■ Aim of the task:
The expected output is every record below, transcribed exactly, with the pictures left out.

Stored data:

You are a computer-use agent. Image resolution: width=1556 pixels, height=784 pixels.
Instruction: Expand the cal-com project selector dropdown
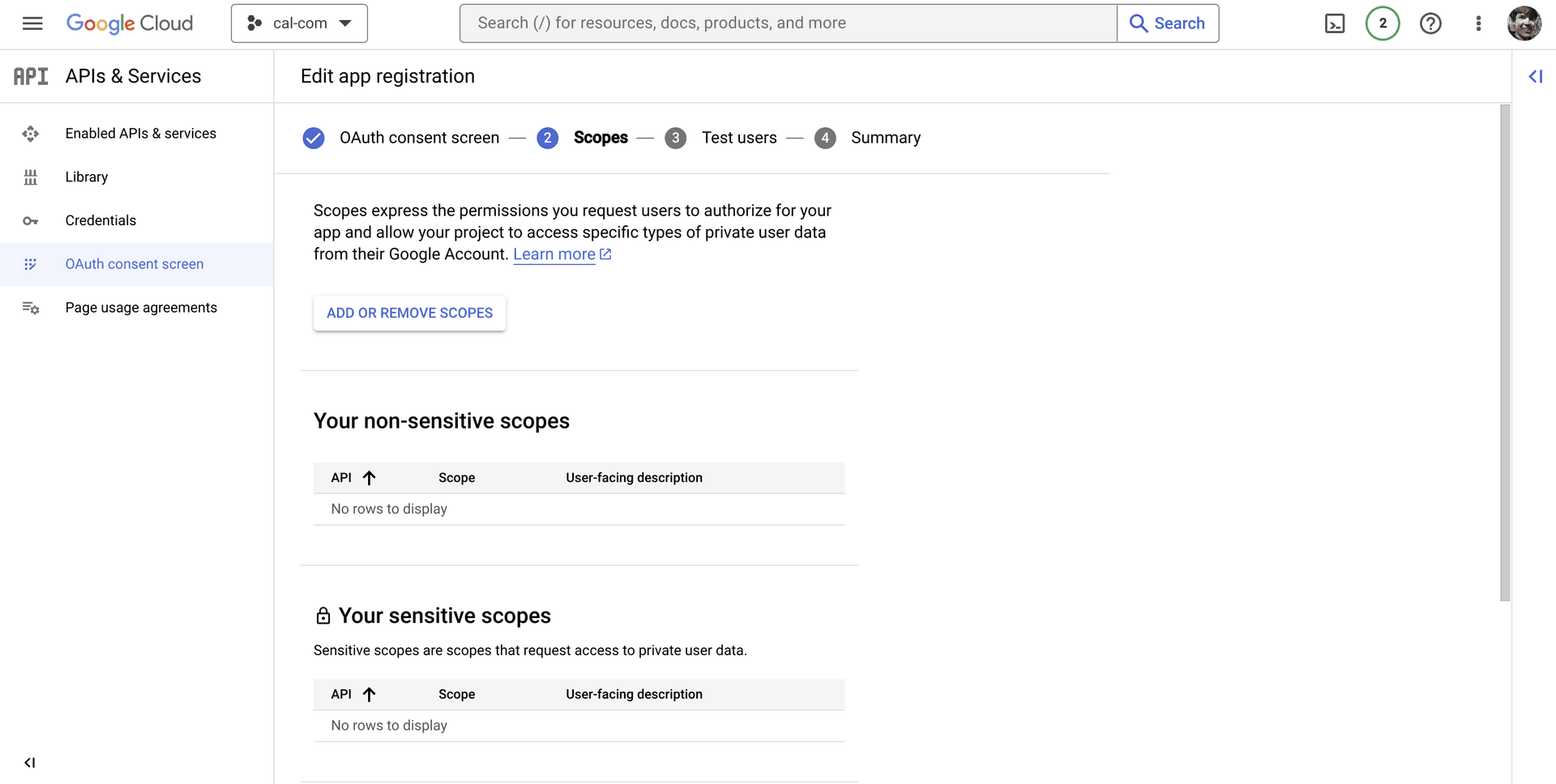pos(299,23)
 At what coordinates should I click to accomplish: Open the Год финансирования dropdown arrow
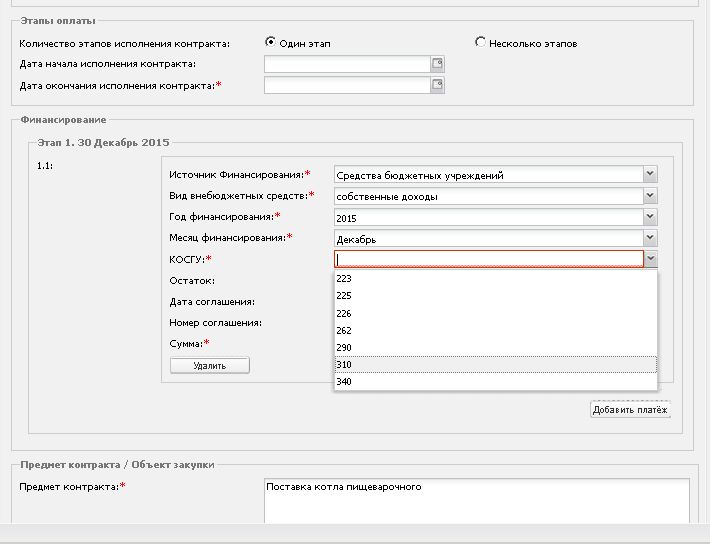click(650, 217)
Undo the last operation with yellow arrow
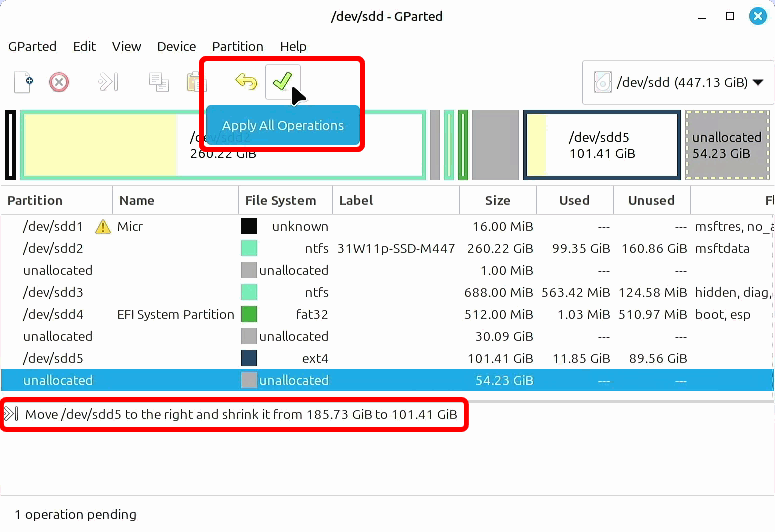 point(246,82)
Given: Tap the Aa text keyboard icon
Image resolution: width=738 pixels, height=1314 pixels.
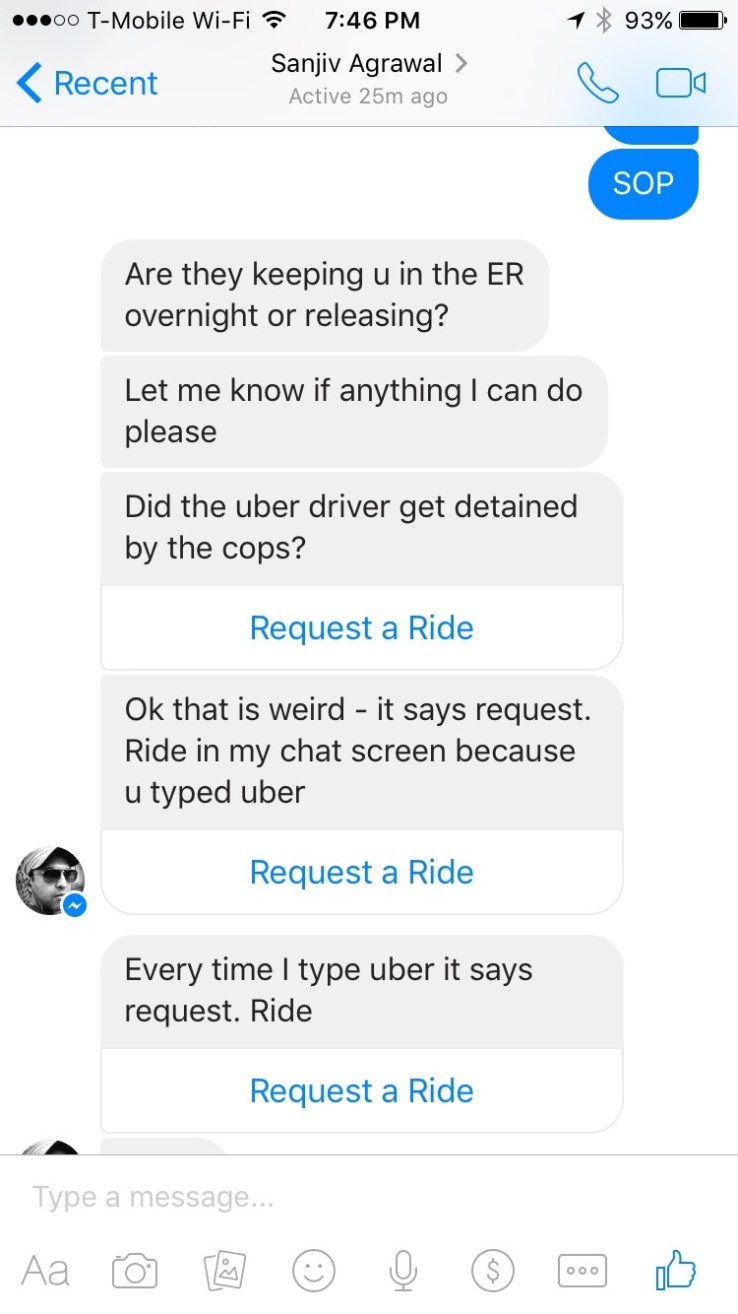Looking at the screenshot, I should coord(46,1271).
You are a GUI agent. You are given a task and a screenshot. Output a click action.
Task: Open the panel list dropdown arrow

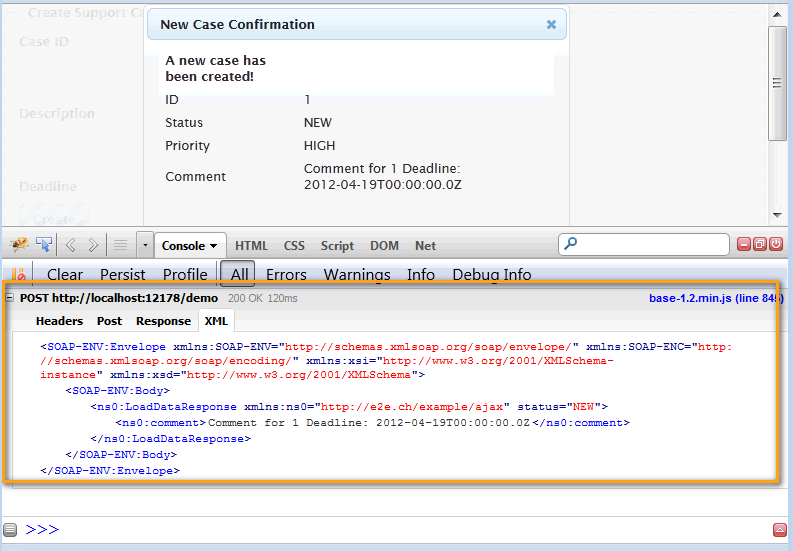(145, 245)
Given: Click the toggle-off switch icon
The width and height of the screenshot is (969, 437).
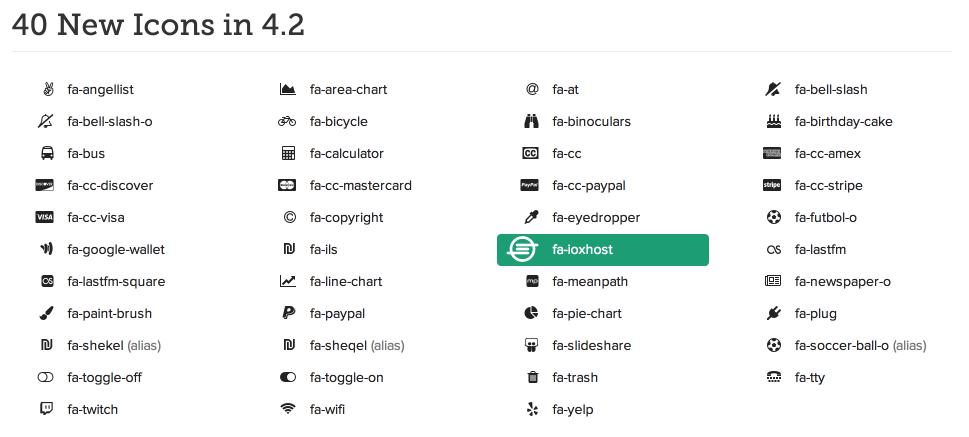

■ Output below:
You are a computer-use agent. Image resolution: width=1556 pixels, height=784 pixels.
Instruction: Expand the cal-com project selector dropdown
pos(299,23)
 At what coordinates should I click to accomplish: Open the Год финансирования dropdown arrow
click(650, 217)
Undo the last operation with yellow arrow
 point(246,82)
Given: Tap the Aa text keyboard icon
Image resolution: width=738 pixels, height=1314 pixels.
Looking at the screenshot, I should coord(46,1271).
You are a GUI agent. You are given a task and a screenshot. Output a click action.
Task: Open the panel list dropdown arrow

(145, 245)
Given: Click the toggle-off switch icon
The width and height of the screenshot is (969, 437).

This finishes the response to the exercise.